_SOURCE RECORDS_
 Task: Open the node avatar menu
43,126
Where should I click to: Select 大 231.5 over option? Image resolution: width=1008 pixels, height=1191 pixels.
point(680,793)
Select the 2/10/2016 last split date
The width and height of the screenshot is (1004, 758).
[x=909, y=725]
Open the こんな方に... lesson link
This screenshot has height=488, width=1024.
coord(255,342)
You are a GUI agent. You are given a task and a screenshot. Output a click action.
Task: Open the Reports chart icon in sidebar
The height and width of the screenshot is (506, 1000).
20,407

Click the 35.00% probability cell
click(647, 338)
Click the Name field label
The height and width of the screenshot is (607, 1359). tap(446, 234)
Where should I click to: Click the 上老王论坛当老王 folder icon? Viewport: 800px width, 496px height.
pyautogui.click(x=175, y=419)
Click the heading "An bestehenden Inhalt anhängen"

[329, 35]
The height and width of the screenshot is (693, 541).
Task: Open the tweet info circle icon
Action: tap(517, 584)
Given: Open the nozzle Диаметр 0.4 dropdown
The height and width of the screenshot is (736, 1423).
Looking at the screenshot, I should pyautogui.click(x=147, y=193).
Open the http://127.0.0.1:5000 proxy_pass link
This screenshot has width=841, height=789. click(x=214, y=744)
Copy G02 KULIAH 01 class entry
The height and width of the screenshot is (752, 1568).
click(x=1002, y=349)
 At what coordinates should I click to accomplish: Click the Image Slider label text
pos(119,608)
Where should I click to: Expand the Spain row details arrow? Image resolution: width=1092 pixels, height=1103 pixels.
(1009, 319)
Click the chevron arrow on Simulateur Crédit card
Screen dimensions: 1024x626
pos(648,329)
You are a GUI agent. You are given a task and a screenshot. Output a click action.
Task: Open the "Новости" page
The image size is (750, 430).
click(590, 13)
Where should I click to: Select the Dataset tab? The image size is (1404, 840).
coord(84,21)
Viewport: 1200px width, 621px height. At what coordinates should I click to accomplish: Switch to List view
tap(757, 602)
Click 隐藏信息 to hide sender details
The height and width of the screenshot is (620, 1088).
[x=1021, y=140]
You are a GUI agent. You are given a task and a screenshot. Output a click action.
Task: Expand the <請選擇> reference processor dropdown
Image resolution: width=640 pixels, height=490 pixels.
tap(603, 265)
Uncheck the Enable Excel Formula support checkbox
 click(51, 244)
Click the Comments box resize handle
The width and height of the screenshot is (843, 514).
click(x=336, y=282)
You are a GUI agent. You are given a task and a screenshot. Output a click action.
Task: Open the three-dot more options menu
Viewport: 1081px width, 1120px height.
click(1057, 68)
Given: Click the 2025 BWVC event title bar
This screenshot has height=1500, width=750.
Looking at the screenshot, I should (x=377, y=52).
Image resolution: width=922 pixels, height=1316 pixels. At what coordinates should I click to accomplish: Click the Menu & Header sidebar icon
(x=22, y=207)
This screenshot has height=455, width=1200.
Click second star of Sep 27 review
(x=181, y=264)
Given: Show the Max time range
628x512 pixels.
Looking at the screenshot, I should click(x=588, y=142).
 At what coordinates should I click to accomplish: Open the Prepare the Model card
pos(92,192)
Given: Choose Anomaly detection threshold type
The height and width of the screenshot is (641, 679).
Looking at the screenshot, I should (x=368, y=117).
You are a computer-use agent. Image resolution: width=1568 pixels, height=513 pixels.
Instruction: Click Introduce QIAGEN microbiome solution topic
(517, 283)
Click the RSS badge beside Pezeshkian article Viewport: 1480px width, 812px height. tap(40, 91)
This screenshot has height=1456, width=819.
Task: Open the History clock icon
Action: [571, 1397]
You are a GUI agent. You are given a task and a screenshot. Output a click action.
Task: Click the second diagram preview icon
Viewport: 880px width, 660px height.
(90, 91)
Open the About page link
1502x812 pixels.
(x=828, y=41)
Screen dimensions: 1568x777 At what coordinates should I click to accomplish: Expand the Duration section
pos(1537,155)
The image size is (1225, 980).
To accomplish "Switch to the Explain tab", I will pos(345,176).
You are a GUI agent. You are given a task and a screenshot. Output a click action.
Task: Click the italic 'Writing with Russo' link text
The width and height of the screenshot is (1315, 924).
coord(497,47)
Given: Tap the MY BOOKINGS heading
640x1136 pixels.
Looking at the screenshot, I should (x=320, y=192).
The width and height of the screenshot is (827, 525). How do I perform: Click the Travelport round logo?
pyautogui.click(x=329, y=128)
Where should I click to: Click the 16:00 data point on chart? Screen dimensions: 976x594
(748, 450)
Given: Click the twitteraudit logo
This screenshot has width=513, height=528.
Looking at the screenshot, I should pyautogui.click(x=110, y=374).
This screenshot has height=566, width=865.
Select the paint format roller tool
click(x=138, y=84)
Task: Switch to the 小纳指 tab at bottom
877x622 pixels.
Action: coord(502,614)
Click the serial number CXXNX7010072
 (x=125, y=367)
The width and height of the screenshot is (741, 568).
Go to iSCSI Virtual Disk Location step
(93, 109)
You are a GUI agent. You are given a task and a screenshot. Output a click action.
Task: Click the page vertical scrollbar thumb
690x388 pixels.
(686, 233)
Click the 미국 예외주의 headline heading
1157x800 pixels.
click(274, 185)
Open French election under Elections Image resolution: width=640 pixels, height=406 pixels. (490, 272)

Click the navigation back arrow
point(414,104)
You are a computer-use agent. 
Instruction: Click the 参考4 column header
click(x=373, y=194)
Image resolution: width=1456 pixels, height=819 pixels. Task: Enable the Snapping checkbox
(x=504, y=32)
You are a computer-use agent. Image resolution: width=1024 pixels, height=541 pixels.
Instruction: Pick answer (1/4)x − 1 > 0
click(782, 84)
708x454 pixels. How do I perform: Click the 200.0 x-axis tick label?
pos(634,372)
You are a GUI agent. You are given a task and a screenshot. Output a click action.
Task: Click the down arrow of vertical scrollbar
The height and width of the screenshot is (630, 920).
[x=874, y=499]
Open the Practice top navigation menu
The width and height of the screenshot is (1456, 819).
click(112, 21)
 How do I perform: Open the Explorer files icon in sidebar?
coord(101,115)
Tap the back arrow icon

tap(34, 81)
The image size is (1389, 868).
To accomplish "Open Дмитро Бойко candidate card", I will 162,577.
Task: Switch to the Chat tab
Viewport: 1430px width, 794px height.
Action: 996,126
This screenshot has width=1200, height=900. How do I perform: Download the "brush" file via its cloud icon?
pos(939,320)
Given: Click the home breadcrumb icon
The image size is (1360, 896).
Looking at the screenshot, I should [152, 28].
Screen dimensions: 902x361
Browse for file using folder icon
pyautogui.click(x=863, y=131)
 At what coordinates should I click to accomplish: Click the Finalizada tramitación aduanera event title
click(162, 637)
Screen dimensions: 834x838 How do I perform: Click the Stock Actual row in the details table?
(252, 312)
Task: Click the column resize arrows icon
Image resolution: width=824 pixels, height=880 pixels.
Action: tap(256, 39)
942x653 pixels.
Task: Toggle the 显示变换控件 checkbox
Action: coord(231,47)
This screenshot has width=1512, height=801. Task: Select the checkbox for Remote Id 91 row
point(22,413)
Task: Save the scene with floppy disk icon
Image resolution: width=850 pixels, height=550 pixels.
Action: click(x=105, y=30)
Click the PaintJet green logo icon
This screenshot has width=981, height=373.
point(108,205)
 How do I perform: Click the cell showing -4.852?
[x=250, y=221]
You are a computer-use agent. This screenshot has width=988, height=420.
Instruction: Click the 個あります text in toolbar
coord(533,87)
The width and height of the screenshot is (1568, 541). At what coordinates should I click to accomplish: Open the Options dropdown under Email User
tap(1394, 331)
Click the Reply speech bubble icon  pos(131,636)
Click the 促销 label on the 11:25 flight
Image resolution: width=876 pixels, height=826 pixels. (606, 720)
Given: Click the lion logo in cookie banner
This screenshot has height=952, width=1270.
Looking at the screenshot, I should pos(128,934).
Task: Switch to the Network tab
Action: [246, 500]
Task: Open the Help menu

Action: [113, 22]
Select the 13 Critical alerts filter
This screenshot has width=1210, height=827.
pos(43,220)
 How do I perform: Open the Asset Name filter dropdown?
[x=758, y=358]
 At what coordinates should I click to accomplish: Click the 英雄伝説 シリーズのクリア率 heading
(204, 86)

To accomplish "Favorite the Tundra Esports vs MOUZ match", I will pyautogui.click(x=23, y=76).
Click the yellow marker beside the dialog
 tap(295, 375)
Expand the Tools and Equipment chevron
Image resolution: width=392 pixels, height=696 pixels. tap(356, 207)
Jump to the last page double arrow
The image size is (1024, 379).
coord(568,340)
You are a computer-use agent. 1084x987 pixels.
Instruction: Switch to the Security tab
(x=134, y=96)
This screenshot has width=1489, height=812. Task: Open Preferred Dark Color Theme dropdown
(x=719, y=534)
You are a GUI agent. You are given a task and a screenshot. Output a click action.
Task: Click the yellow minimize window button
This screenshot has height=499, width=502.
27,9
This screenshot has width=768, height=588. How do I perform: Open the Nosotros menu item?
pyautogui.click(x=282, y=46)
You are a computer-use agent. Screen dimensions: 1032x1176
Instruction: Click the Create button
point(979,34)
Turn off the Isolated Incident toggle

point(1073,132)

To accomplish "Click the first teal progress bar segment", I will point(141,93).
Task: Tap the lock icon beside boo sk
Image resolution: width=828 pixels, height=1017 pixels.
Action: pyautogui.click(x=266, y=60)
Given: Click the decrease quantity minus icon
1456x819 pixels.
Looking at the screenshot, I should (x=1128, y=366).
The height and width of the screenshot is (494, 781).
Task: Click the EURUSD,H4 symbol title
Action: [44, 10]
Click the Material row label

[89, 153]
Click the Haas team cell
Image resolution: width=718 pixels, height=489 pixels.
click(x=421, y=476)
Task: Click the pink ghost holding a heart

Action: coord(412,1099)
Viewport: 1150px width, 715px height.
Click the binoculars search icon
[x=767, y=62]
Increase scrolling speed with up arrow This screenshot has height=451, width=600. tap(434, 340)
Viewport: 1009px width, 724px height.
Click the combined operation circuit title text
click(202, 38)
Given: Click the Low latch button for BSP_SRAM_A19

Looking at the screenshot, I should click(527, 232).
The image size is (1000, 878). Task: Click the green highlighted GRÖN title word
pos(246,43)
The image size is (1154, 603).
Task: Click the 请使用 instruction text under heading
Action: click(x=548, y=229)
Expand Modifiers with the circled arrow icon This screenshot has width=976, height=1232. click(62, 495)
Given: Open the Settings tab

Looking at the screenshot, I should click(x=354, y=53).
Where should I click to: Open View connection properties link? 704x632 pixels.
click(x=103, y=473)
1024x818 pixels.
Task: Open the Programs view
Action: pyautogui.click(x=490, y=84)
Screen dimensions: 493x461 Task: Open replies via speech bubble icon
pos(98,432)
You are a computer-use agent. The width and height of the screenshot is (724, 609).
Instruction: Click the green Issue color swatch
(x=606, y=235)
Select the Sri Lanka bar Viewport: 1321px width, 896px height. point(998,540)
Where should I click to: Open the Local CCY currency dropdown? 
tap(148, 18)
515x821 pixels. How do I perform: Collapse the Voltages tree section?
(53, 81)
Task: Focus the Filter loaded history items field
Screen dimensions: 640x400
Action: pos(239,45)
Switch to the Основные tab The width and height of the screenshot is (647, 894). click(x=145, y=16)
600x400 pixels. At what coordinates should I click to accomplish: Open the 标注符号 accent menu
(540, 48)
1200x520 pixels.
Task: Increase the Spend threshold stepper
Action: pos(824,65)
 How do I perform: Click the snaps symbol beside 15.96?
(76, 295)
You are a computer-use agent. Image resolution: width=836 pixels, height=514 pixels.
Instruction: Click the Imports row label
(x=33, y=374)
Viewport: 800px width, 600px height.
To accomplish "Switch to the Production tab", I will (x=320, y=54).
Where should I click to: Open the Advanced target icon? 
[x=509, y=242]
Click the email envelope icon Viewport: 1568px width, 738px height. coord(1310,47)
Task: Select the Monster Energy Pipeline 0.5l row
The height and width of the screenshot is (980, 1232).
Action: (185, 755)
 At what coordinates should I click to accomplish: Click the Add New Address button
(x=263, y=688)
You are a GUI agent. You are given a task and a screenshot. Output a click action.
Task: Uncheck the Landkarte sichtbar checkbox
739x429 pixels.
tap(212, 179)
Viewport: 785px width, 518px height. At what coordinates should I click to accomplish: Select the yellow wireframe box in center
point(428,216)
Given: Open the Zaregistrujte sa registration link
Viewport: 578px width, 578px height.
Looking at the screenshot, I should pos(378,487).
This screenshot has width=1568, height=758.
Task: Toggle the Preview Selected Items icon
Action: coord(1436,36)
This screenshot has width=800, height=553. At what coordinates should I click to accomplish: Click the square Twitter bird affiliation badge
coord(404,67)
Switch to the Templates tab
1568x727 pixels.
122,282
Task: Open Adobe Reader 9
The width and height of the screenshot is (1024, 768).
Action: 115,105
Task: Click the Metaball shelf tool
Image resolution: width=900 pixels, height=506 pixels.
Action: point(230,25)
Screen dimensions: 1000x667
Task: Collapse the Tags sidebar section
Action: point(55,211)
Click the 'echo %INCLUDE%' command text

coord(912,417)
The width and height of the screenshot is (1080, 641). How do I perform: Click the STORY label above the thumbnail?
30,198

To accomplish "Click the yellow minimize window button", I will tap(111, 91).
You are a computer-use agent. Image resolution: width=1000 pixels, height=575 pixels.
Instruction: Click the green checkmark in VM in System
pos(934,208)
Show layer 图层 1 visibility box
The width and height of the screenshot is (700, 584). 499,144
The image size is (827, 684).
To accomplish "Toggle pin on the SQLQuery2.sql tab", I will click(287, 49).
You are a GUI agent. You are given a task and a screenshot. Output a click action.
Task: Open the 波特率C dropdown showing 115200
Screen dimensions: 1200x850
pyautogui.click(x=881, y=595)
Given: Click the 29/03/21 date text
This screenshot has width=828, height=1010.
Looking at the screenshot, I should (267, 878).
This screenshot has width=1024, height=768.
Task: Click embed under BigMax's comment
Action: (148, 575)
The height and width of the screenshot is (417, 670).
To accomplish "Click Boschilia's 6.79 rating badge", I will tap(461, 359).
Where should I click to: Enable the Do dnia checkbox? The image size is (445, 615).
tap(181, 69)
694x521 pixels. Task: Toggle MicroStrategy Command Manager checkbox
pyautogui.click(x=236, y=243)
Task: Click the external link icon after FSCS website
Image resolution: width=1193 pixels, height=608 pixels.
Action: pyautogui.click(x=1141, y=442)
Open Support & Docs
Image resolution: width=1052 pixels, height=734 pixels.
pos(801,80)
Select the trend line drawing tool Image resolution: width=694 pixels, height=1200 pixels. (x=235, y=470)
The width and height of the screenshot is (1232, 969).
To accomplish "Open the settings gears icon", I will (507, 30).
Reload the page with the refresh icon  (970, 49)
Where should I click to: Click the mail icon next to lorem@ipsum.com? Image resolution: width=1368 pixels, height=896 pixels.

_DESCRIPTION OF THE TASK_
Copy out each line of the entries above that holds "minimize".

_EXERCISE SOLUTION_
Task: Click the yellow minimize window button
To accomplish "Click the yellow minimize window button", I will tap(111, 91).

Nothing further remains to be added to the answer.